Thursday, September 24, 2009

Mayoral takeover of New York City schools-costly and ineffective

In 2002 New York City's public schools were placed under the control of the city's Mayor, Michael Bloomberg .

Since Milwaukee's Mayor Tom Barrett, Wisconsin Governor Jim Doyle and the Metropolitan Milwaukee Chamber of Commerce (MMAC) have proposed that Milwaukee's school board be dissolved and governed by the mayor it's worth examining New York's results.

Diane Ravitch, a professor of education at New York University and a senior fellow at the Brookings Institution and the Hoover Institution, has documented that in New York City mayoral control has not led to increased test scores or a reduction in the racial achievement gap.

She writes:

...New York City students made no statistically significant gains between 2003 and 2007 in fourth-grade reading, eighth-grade reading, or eighth-grade math. There were no significant gains for black students, white students, Hispanic students, Asian students, or lower-income students. New York City was the only city (of eleven tested) where eighth-grade reading scores declined for black, Hispanic, and lower-income students, and the achievement gap grew. Only in fourth-grade math did city students make statistically significant gains.

Ravitch concludes:

The school system needs checks and balances. It needs a regular, independent audit of graduation rates and test scores. It needs a leadership in which education decisions are made by educators. Such changes won't solve all of our schools' problems, but they will end the pointless turmoil of the past five years (of mayoral control) , provide honest information about academic progress, and reestablish the role of the public in public education.

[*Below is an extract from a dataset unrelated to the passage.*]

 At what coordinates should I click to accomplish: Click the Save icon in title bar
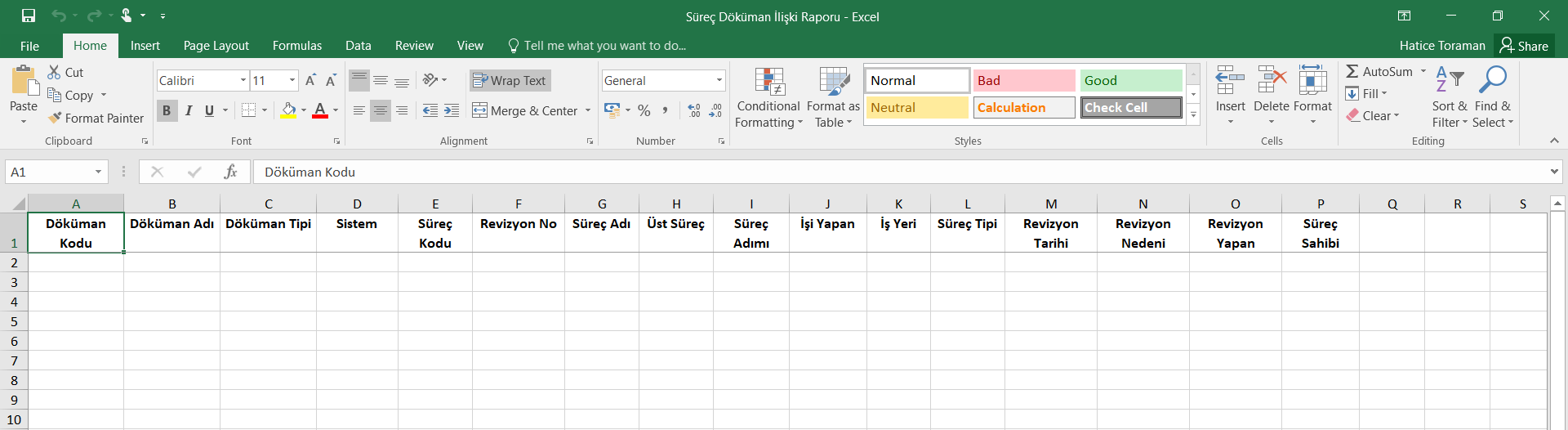pos(29,16)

The entire Ravitch letter is linked here.

1 comment:

Chuck Gobel said...

The results of the mayoral take over in New York, as provided by Dr. Ravitch, are not really surprising. You can't get a good result from a bad premise.
However, even more discouraging in Milwaukee, as it should have been in New York, is the lack of significant outcry about taking the ballot our of the hands of the people. This in the United States of America!

The liberal/progressive community - no, the entire populace - should be aghast. Debating the question as if it were an educational issue about who can make students learn better misses the essential point. The basic issue is, will our students go to school in a democratic society.